> [Data shown]
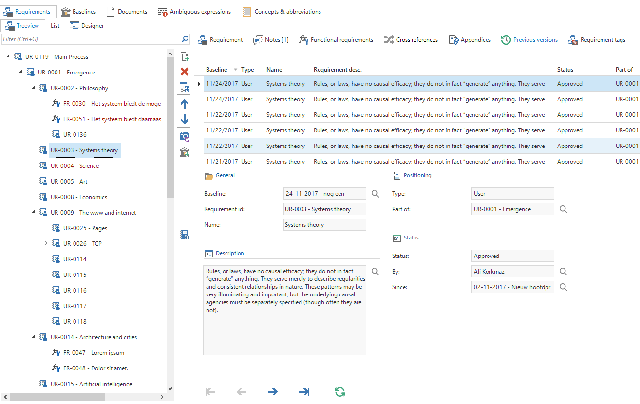Go to the next version arrow
The width and height of the screenshot is (640, 404).
pyautogui.click(x=273, y=392)
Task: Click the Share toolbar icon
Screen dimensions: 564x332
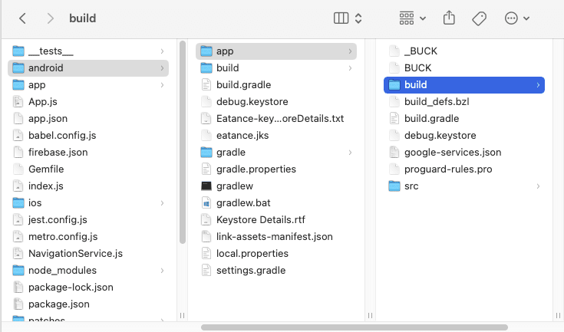Action: (x=450, y=18)
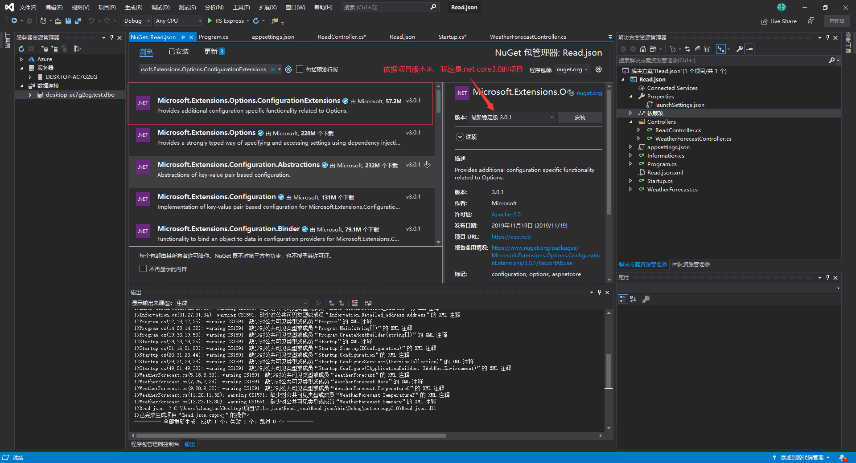This screenshot has width=856, height=463.
Task: Enable the 包括预发行版 checkbox
Action: (300, 69)
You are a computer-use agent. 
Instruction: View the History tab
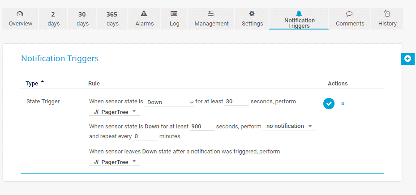pos(387,19)
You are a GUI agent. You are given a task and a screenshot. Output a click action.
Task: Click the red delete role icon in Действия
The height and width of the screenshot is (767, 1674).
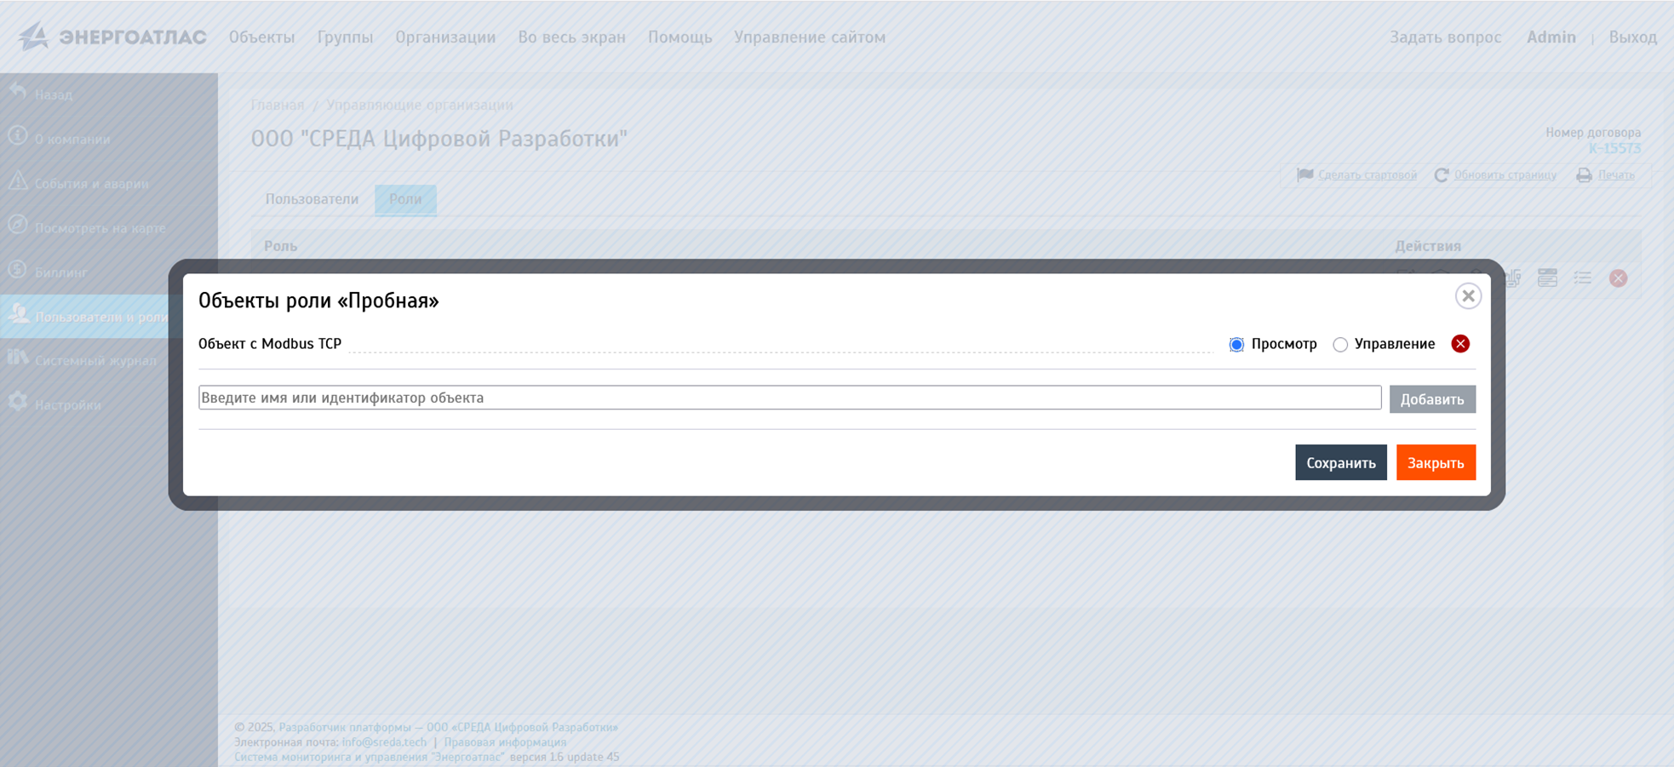[x=1618, y=278]

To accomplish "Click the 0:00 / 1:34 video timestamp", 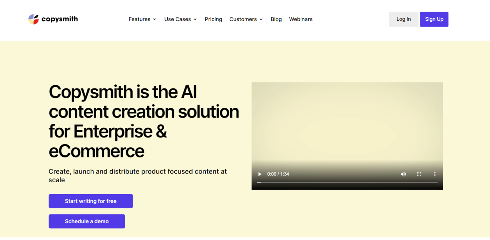I will pyautogui.click(x=278, y=174).
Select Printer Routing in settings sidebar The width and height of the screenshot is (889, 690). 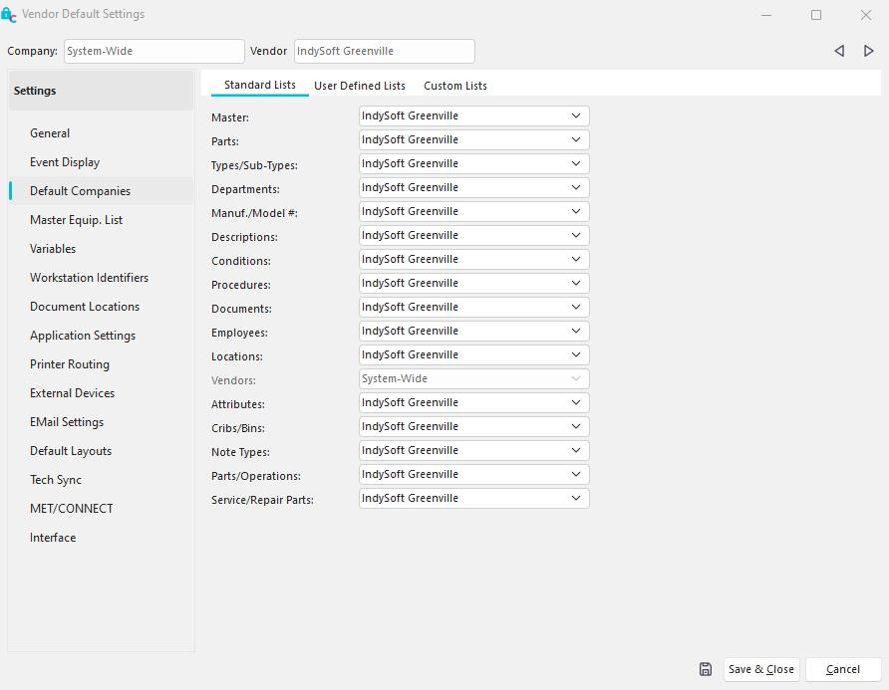[70, 364]
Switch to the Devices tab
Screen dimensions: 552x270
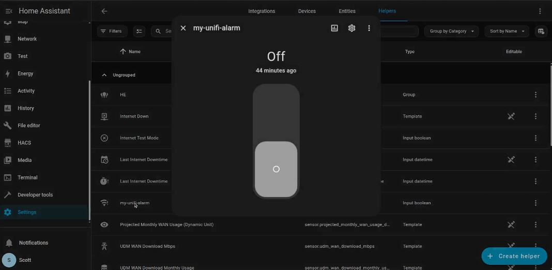[x=307, y=11]

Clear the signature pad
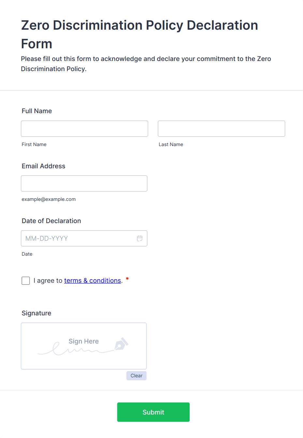[136, 376]
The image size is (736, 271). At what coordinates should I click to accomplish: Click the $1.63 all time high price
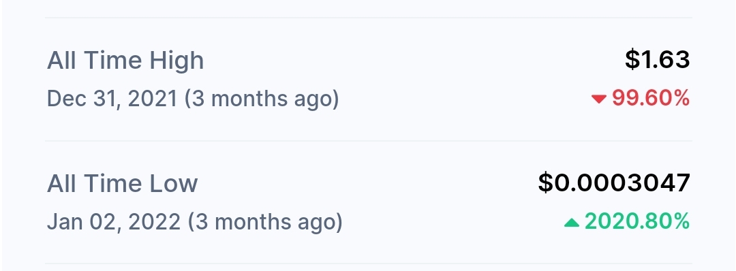pyautogui.click(x=657, y=60)
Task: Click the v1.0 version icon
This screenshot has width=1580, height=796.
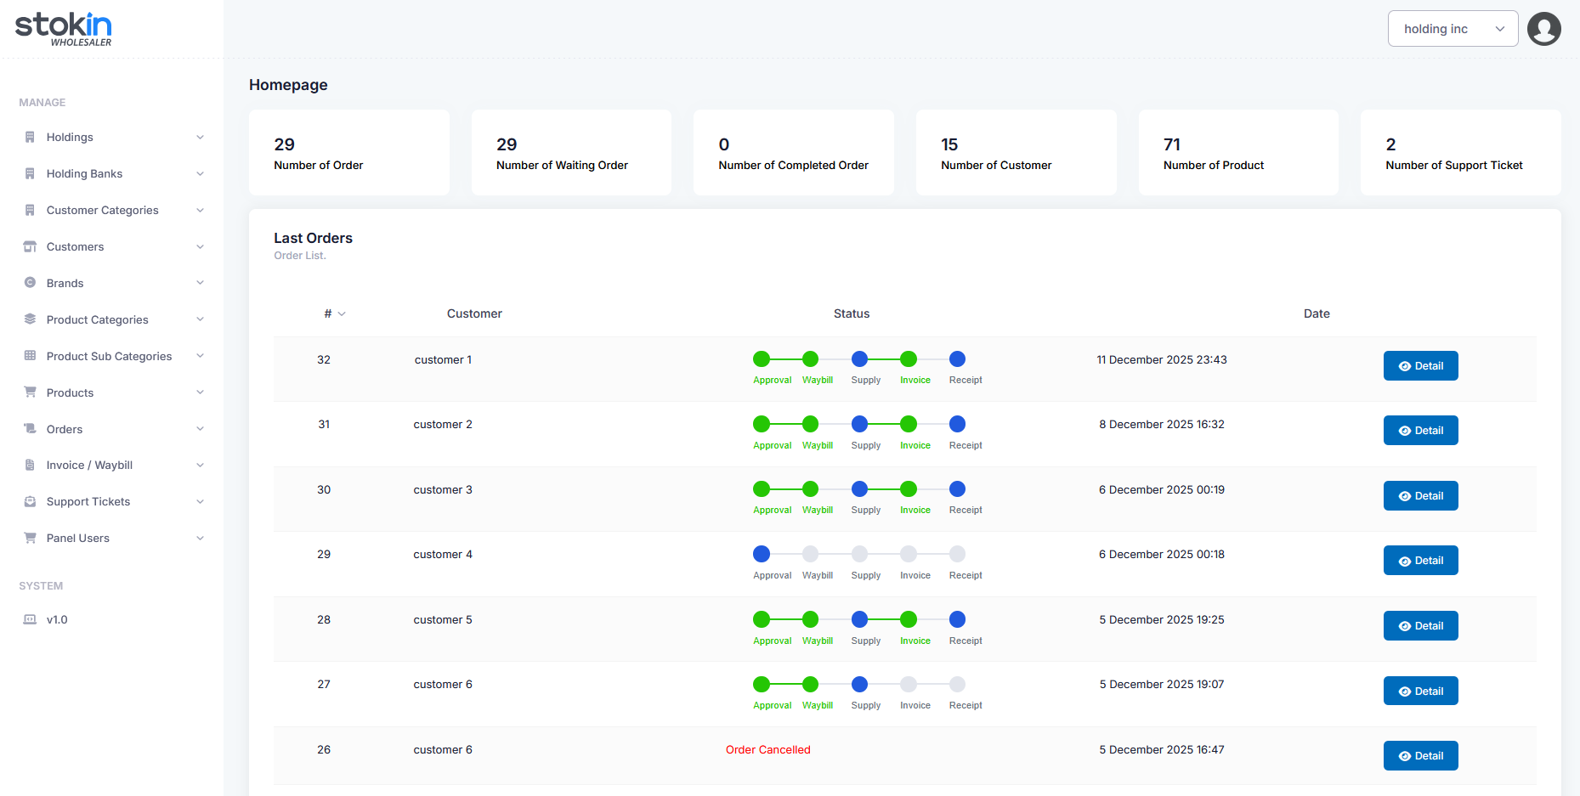Action: click(x=30, y=620)
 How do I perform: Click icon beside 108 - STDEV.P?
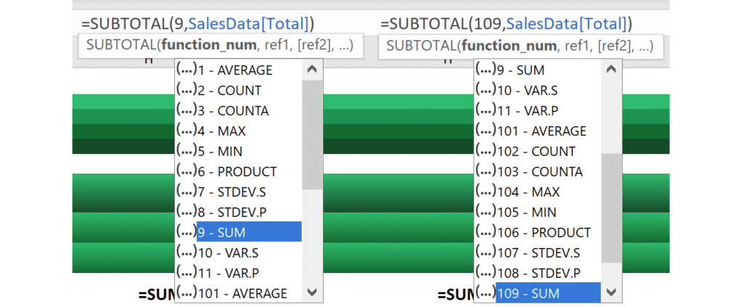pos(485,273)
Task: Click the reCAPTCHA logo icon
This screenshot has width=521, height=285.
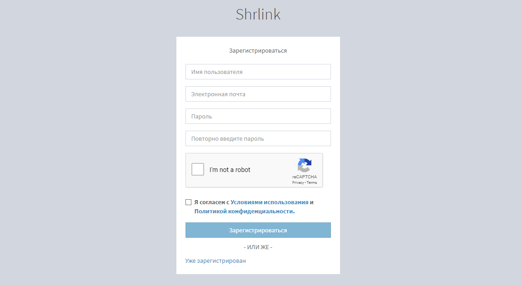Action: coord(304,165)
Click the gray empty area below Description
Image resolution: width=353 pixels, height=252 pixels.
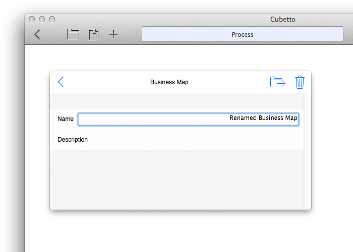(x=177, y=178)
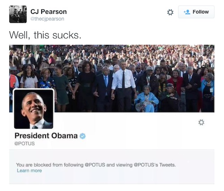Open the @POTUS handle under the name
This screenshot has width=224, height=191.
[25, 143]

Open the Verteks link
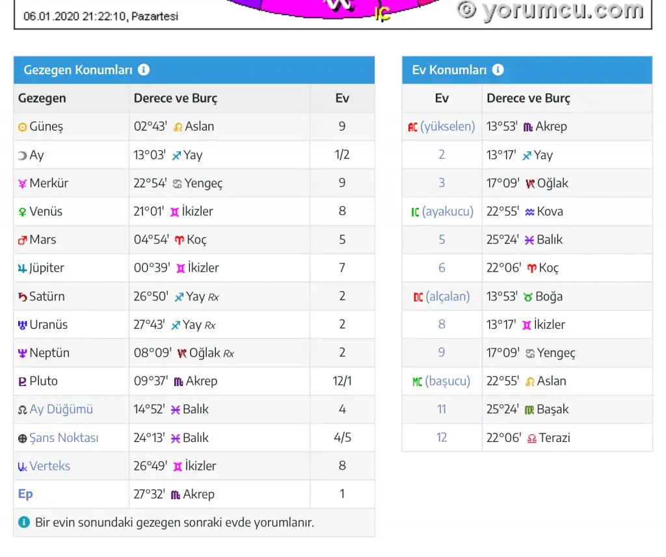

> [What you should do] Find the number of lines in the records that contain "agent", and write that number only.

> [Response to this task] 2